The problem => From the entries below, list each line with "cell".

[Records drawn from a dataset]
· · · · · · ·
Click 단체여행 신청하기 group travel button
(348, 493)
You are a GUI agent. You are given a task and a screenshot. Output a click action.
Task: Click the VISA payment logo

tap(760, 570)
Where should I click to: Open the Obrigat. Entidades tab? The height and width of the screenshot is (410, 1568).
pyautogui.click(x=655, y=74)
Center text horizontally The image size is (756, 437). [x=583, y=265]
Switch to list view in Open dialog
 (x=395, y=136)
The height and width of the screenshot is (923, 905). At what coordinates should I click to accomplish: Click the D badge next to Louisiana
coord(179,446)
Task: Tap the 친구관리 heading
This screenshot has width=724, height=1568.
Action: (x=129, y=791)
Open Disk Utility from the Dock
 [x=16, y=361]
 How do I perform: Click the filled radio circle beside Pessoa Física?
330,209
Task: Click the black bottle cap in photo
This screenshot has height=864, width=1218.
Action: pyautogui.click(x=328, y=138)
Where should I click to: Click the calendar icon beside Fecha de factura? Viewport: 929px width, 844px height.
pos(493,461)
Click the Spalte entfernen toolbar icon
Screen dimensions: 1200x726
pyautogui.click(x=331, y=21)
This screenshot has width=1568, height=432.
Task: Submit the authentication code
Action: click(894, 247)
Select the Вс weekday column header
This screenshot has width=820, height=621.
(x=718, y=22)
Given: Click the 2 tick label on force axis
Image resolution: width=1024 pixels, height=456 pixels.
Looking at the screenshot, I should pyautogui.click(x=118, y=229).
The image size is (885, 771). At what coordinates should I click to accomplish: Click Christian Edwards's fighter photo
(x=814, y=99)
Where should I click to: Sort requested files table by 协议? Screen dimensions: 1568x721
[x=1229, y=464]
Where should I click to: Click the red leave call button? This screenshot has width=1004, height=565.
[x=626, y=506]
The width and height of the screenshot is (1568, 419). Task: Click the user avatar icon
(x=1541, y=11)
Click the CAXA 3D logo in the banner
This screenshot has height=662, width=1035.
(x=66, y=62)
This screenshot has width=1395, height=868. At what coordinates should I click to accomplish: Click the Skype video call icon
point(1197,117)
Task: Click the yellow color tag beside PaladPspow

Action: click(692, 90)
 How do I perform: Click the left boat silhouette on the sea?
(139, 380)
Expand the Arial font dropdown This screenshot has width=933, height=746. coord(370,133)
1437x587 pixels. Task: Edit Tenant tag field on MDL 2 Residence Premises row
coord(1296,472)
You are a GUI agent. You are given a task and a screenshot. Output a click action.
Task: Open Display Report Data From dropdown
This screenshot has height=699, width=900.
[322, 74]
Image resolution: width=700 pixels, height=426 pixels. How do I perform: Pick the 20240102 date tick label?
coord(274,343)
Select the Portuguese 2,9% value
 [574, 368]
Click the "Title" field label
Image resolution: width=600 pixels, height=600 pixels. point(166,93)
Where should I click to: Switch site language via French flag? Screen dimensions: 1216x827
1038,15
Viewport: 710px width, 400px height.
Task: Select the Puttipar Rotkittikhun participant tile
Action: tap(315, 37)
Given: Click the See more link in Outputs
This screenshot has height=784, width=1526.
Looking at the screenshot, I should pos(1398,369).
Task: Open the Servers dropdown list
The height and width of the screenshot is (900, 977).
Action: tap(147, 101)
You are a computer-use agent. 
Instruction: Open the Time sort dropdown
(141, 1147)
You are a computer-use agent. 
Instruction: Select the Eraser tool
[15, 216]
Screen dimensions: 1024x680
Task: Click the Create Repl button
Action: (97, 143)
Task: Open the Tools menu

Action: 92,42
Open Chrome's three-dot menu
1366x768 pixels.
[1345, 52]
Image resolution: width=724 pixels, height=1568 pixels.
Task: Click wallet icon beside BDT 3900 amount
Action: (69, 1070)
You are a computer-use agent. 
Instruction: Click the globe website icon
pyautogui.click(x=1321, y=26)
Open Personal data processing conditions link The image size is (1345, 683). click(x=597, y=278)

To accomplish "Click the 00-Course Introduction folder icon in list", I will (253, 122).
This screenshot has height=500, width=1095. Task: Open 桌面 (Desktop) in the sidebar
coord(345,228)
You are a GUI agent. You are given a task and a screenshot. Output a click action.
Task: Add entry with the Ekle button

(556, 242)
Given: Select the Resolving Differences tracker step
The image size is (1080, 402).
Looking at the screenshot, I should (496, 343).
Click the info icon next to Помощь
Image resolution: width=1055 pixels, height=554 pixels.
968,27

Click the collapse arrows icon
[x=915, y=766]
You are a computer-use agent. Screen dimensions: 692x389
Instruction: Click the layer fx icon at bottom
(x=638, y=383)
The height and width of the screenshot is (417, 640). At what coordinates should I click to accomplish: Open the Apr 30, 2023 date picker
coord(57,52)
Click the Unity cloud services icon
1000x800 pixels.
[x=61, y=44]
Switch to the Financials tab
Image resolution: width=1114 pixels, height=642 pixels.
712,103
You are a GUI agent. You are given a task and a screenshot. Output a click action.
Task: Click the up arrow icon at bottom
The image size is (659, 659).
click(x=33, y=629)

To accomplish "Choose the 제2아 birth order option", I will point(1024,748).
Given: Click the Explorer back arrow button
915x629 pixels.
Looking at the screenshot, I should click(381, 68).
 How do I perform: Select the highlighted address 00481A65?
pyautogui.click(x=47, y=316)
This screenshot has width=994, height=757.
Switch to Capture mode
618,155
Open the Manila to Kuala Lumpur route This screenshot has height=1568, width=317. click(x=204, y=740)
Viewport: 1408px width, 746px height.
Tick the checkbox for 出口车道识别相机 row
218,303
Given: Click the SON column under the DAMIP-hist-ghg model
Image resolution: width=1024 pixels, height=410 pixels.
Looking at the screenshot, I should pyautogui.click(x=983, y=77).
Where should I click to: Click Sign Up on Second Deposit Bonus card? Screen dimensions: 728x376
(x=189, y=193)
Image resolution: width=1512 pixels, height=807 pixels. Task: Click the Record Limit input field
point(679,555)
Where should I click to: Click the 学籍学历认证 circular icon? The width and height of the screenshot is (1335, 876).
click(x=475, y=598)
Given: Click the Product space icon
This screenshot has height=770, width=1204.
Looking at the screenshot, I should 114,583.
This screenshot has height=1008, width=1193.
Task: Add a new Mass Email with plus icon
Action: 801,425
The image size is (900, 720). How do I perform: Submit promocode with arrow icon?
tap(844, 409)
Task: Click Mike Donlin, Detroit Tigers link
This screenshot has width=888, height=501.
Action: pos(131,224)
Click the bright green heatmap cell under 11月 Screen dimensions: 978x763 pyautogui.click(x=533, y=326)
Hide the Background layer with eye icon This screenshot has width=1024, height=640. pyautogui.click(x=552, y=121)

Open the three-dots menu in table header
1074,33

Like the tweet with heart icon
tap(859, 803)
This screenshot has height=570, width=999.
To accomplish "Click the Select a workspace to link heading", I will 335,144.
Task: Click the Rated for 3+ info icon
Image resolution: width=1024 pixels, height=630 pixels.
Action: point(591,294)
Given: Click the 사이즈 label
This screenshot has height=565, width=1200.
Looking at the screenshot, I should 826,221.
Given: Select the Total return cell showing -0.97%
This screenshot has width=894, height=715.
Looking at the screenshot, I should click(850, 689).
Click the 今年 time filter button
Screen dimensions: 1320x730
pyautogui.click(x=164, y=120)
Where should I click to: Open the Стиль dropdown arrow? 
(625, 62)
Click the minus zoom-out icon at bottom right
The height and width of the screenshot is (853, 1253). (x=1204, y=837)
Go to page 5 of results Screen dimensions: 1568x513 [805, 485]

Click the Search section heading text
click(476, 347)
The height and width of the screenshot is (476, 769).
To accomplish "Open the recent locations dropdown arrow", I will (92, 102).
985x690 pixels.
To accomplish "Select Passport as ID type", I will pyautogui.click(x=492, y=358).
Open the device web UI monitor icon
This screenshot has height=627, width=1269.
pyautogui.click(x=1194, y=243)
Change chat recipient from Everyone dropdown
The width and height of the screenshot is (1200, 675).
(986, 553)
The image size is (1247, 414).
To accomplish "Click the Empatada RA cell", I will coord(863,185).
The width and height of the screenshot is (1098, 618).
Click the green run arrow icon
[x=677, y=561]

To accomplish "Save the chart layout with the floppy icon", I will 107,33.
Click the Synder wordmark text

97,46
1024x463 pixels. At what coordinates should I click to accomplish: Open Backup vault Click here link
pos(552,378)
· · · · · · ·
The completed task =>
Click the bright green heatmap cell under 11月 Screen dimensions: 978x763 pyautogui.click(x=533, y=326)
Given: Select the Total return cell showing -0.97%
To accomplish "Click the Empatada RA cell", I will coord(863,185).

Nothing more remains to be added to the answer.